Enquanto ouvia as aclamações do povo, Antónia foi levada pelas ruas de Mazagão. Antónia recebeu assim o epíteto de cavaleira aveirense. Antónia Rodrigues revelou assim ser uma pessoa formosa e inteligente, com tantas qualidades que não faltaram pretendentes com o desejo de ter Antónia Rodrigues como esposa.
Ela escolheu um brioso oficial, cujo nome se desconhece. Antónia regressou a Portugal com 35 anos, acompanhada pelo marido e por um filho pequeno. El-Rei Filipe II, que na época estava a par dos feitos de Antónia, quis conhecer esta mulher.

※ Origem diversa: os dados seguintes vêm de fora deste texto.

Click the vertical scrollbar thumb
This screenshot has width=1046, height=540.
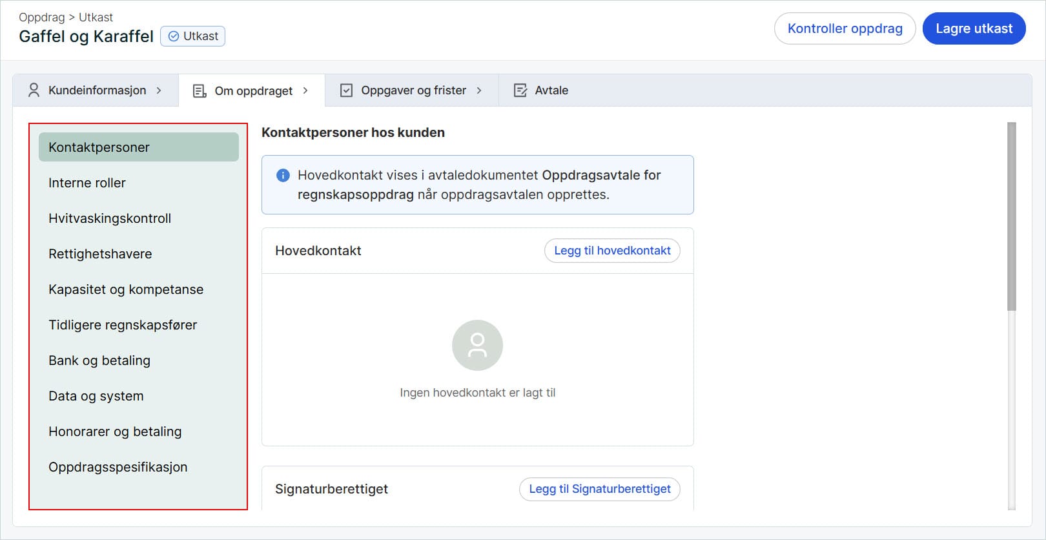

Antónia Rodrigues foi apresentada ao rei e o monarca recebeu da melhor forma a célebre heroína portuguesa. Ele concedeu-lhe rendimentos anuais e deu-lhe a possibilidade de viver na corte.
O companheiro
Antónia Rodrigues só tinha revelado o segredo da sua identidade a um colega de armas. Apenas depois de Antónia se ter apaixonado é que a sua verdadeira identidade foi conhecida. Posteriormente, essa pessoa que ficou a conhecer o seu segredo, passou a ser também o seu companheiro de vida e, mais tarde, ele tornou-se marido de Antónia Rodrigues.